Verona. Missioni, apre il nuovo centro di formazione nazionale
Alcuni corsisti del Cum
Oggi, 21 settembre, si tiene l’inaugurazione della nuova sede del Centro Unitario per la formazione missionaria (Cum), in via Gaetano Trezza 15 a Verona alla presenza del presidente della fondazione Missio, il vescovo Michele Auturo, del direttore di Missio, don Giuseppe Pizzoli, del sindaco di Verona, Damiano Tommasi e di altre autorità. Il vescovo di Verona, Domenico Pompili, in visita missionaria in Vietnam, ha mandato un video messaggio augurale. Il Cum, come sezione di Missio, è il centro della Conferenza episcopale italiana che, a livello italiano, cura la formazione dei missionari e delle missionarie che, a vario titolo, partono per le tante forme di cooperazione con le chiese nel sud del mondo, i missionari che rientrano, i missionari stranieri che arrivano in Italia per studio o per impegni pastorali nelle diocesi o negli istituti di appartenenza. La storia del Cum è da sempre legata a Verona: nasce alla fine degli anni ’60 subito dopo il Concilio Vaticano II come Seminario per l’America Latina, si trasforma in Ceial e Ceias, Centri ecclesiali per l’America latina, l’Africa e l’Asia, che si riunirono nel Cum. Nei mesi scorsi il trasferimento delle attività in via Gaetano Trezza 15, in quella che è stata la Casa provinciale della Provincia Lombardo Veneta dei Camilliani. Qual è oggi la realtà del Cum?, chi forma, per quali destinazioni ce lo dice don Marco Testa, direttore del Centro.
«In queste settimane il Cum ospita il Corso per i missionari partenti dall’Italia – racconta il sacerdote –. Abbiamo la gioia di poter anche quest’anno aiutare una trentina di persone (laici e laiche, preti diocesani, religiose, seminaristi) inviati dalle diocesi italiane nell’ambito della cooperazione tra le Chiese.
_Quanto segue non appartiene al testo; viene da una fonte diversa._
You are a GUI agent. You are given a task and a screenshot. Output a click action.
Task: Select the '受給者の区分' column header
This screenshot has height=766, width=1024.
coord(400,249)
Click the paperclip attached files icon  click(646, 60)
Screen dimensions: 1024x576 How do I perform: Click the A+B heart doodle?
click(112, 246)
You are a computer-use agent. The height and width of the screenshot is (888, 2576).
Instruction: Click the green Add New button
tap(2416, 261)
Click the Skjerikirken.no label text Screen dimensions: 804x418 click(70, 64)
Nei mesi scorsi la casa è stata abitata da più di trenta operatori pastorali di origine estera accolti dalle Chiese che sono in Italia per il servizio pastorale, spesso abbinato alla prosecuzione degli studi teologici. A inizio novembre accoglieremo i missionari che rientrano in Italia. Altre iniziative si susseguono sempre nell’ambito della formazione missionaria, sulla quale è certo necessario rilanciare l’impegno di tutta la Chiesa come anche il Sinodo in atto ci sprona a fare. Ecco, il Cum oggi è questo».
Don Testa, cambia tutto, sta cambiando anche la missione?
Il CUM si pone a servizio principalmente della missione come cooperazione, come scambio. Ed è evidente, per i numeri dei partecipanti ai nostri corsi, che oggi le Chiese d’Italia, ricevono missionari più di quanti ne inviano ed i numeri sono davvero sbilanciati, nell’ordine di 1 a 5. Sono varie le sfide aperte: accogliere chi arriva in Italia per il servizio pastorale come veri missionari che possono aiutare a rigenerare le nostre comunità piuttosto affaticate e d’altra parte non chiudere alla possibilità di invio. Non si parte in missione perché siamo ricchi di mezzi e di persone, ma perché il partire, come l’accogliere, è vitale per vivere l’esperienza cristiana.
A cosa forma il Cum?
Il Cum forma a non partire per la missione allo sbaraglio o in cerca di avventura. Non si va alla conquista del mondo a portare i valori di cui presumiamo essere depositari. Le attività del Cum non hanno la pretesa di fare tutto ma sono occasioni per aiutare chi si dispone alla missione (nel mondo o in Italia) a svestirsi delle proprie sicurezze, a togliersi i sandali davanti alla terra sacra delle persone, dei popoli e delle culture. Lo facciamo provando a specchiarci nello stile raccontato dalle pagine bibliche, da Abramo a Mosè, da Gesù, agli apostoli, che tanti altri testimoni, nel corso dei secoli e anche nei recenti, decenni hanno vissuto, alle volte fino al dono totale di sé.